There aren't a lot of films dealing with "The Troubles" in Ireland, but along with 2008's Hunger, In the Name of the Father is one of the best.
Director Jim Sheridan tells the real-life story of Gerry Conlon (Daniel Day-Lewis), a scrap metal thief who ventures to London in the mid-Seventies to try and escape the constant danger and despair in his native Belfast. But when an IRA bomb rips through a pub in Guildford killing five people, Conlon and three of his mates are snatched up by the British secret service who have just been granted sweeping powers of arrest and detainment thanks to the hastily-cobbled-together "Prevention of Terrorism Acts".

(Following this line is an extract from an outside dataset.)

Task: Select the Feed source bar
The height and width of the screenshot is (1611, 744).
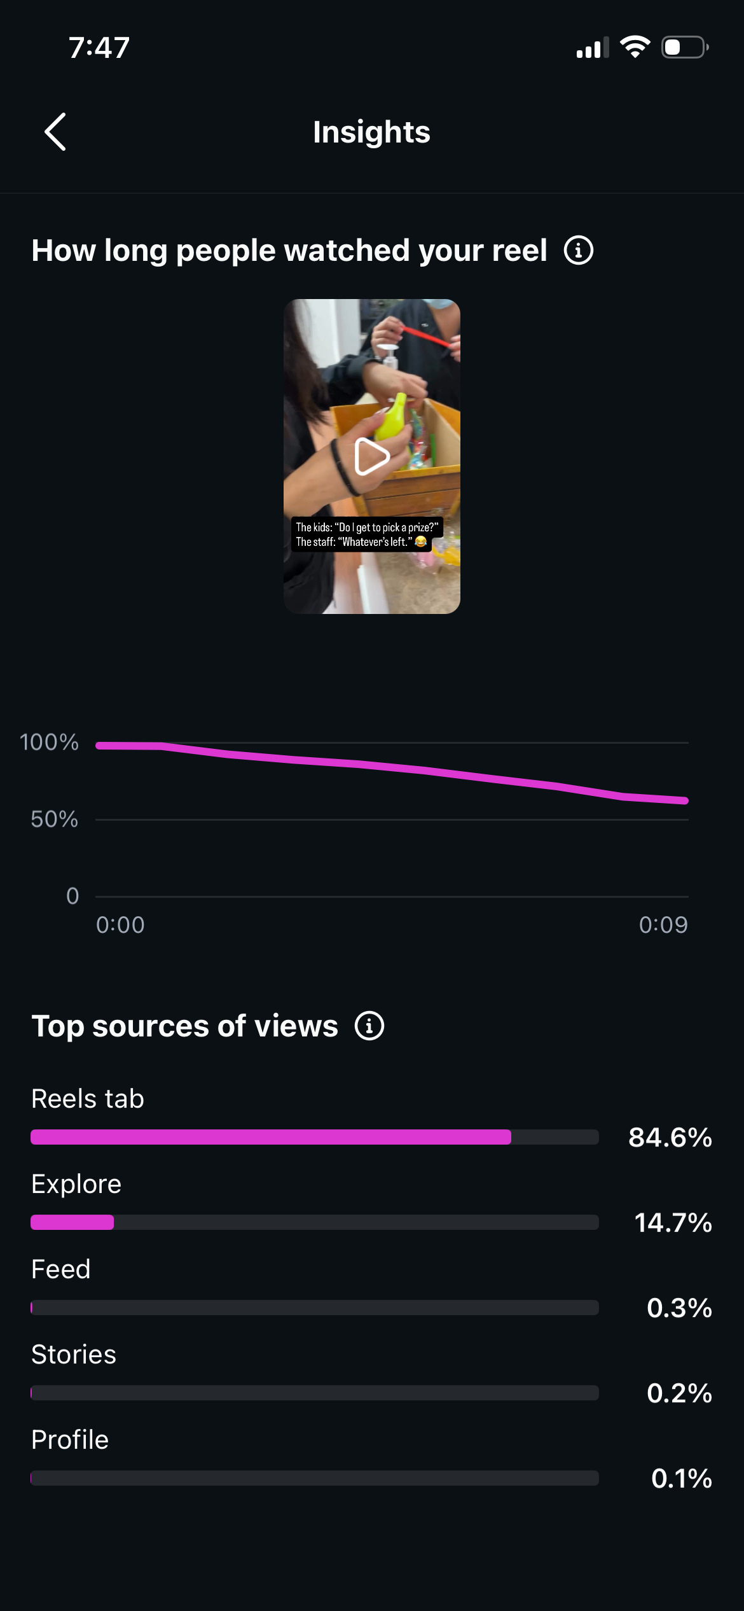Action: pyautogui.click(x=315, y=1308)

The authorities beat and coerce Conlon and his associates for seven straight days in an effort to wring confessions out of them. To make matters worse, when Gerry's father "Giuseppe" Conlon (Pete Postlethwaite) visits his sister-in-law Anne Maguire in London to assist his son, the entire family is swept up by the police as accomplices. All told, eleven innocent people were sent to prison for crimes they didn't commit, including Anne's fourteen-year-old son Patrick! In the mad rush to produce results and quell needless panic, witnesses for the defense were deep-sixed, evidence was concealed and latent confessions were ignored.
The balance of the film details the trials and tribulation of Gerry and his father, their effort to survive incarceration and the subsequent campaign led by an English solicitor named Gareth Peirce (Emma Thomson) to see them released. As she begins to peel back the layers of corruption we witness a contemporary example of why it's so important to preserve the due process of law, particularly during times of "terrorist threat", whether it be legitimate or the product of fear-mongering.

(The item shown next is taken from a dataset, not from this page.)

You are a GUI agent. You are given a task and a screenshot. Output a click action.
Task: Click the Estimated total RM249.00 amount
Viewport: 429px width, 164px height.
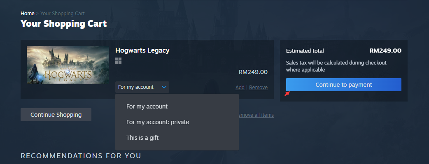pos(385,51)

The film is a masterstroke. Sheridan takes his time, easing the audience into the story and generating a considerable amount of pathos for his subjects along the way. As a corollary, they aren't depicted as saints either, which lends more weight to their humanity. In Sheridan's capable hands, all of the pertinent introductions, complications, impossibilities and revelations are presented to us in an economic and engaging fashion.
Since the violence was starting to abate somewhat in the early Nineties, this afforded the film-makers a rare opportunity to shoot on location in Ireland. This gives the movie an original look and convincing tone. Belfast was still a bit too volatile at the time but Dublin fills in adequately, with its Docklands, Sheriff Street and Kilmainham Jail offering an unmatched level of authenticity.
The actors do a stellar job. Human chameleon Daniel-Day Lewis is incredible, investing as much effort in the physicality of the role as the emoting. Celebrated character actor Pete Postlewaite is absolutely superb as Jerry "Giuseppe" Conlon. His physical deterioration in prison mirrors that of his son's mental state and its heart-rending to think about how wasteful and unnecessary this all was.
A pre-Nanny McPhee Emma Thomson proves just how much of a treasure she is. As Gareth Peirce she's single-minded, earnest and strident. The scene in which she gains access to secret documents in Jerry's protected file thanks to a clerk's oversight intoxicates the viewer with overwhelming feelings of righteous vindication.
Back when this film was released it was just one of many fascinating stories to emerge from a dark period of modern British history. Now it's a contemporary warning against politicians who are trying to use the intangible but ever-renewing specter of terrorism to erode our freedoms and basic human rights. It's a clarion call for vigilance since, in many ways, our own liberties have been curtailed far more dramatically in recent years and with far less justification.
This is a very relevant, compelling and heartbreaking story.